Developing more accurate cold atom accelerometers

For the first time, a team of French physicists, supported by CNES and ESA, has succeeded in developing a vibration-resistant cold atom accelerometer. Tested in parabolic flight, this prototype was able to measure infinitesimal accelerations, which until now was only possible in the laboratory. This could pave the way for the development of portable cold atom accelerometers and thus improved positioning and geological prospecting systems. It could also make it possible to directly test aspects of Einstein's general theory of relativity. The results are published in the journal Nature Communications.

Accelerometers using atomic waves are far more accurate than traditional accelerometers, which are used for example in smartphones or on board satellites and ships. The downside is that their operating principle makes them fragile as they rely on atoms laser-cooled to temperatures near absolute zero. The atoms then behave in a wave-like manner, like light beams, making it possible to build matter-wave interferometers that are extremely sensitive to accelerations. This particularity is put to use in atom accelerometers, but at the price of diabolical experimental complexity and extreme sensitivity to vibrations.

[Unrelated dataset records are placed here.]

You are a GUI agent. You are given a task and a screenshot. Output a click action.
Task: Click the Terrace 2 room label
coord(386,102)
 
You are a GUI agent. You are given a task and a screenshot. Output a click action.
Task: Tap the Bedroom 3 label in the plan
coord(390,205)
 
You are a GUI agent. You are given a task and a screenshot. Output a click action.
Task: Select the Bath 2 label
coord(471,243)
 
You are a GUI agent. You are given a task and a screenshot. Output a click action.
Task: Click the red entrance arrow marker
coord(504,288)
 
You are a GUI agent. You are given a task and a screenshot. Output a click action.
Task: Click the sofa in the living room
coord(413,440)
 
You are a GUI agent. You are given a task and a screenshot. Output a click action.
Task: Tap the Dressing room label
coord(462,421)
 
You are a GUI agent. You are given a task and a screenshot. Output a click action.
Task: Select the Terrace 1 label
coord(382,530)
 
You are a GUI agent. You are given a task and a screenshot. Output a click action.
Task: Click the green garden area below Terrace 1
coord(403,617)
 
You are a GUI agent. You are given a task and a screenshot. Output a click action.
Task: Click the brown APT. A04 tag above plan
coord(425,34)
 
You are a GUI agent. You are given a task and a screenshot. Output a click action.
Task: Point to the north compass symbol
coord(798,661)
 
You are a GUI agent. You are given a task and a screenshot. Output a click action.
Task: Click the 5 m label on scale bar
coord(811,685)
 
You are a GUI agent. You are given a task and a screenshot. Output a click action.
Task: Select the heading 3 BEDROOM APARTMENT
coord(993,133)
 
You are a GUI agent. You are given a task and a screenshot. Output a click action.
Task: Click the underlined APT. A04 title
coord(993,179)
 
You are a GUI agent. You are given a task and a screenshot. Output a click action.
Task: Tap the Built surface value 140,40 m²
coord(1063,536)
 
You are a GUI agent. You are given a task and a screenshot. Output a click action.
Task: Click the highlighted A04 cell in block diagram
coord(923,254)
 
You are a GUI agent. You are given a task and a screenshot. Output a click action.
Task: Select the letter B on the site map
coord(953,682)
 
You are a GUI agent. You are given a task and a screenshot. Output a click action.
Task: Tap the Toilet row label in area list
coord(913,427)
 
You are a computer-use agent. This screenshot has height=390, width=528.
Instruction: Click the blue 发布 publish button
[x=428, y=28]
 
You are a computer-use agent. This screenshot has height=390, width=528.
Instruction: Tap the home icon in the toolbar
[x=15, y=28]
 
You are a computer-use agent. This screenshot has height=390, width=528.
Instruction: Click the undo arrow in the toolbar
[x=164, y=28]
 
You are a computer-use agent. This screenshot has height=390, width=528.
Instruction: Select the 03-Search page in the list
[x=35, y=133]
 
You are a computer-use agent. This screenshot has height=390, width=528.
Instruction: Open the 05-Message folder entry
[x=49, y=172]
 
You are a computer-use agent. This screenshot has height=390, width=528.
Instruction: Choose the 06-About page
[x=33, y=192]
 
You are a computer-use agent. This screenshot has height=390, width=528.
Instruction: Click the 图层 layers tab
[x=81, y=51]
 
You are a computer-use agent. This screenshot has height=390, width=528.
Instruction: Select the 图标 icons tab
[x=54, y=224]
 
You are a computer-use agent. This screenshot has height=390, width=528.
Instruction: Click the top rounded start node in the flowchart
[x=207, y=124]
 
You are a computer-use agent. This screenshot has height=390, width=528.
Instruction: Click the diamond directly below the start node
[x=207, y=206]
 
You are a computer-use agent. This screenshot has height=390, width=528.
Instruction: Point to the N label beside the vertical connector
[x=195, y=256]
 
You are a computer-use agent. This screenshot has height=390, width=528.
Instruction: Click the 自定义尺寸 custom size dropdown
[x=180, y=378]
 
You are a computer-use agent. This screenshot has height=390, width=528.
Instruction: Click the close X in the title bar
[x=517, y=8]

Operating them on board Novespace's Airbus “A300 ZERO-G”, which performs parabolic flights to simulate microgravity, was therefore a real challenge. To achieve this, the team of researchers developed a novel technique consisting in merging the data collected by both the atom accelerometer and conventional accelerometers. This enabled them to measure the acceleration of the aircraft with an accuracy several hundred times greater than that of other accelerometers, despite strong signal interference due to permanent jolting.

The demonstration of the viability of this atom accelerometer under difficult conditions opens the way to commercial applications. The model used in flight was bulky (4 m3), but the CNRS scientists have since developed a portable version, the size of a travelling trunk. Due to be marketed next year, it is mainly intended for geophysics research laboratories. In fact, any variation in the composition of the Earth's crust is reflected in the local gravitational field: by finely mapping this gravitational field using an atom accelerometer, it could be possible to identify mineral veins, monitor underground seismic or volcanic activity, control the safety of oil wells, etc.

In terms of fundamental research, the accelerometer will be used to test the equivalence principle of general relativity, according to which the acceleration of gravity is the same for all objects. It is precisely for this reason that the researchers have made sure that their instrument could withstand parabolic flight, during which the device is briefly subjected to microgravity. The principle of equivalence will be put to the test during forthcoming in-flight experiments, with two atom accelerometers operating with different types of atoms. The scientists will thus be seeking to determine whether the accelerometers give exactly the same results. A positive response would mean that Einstein was right.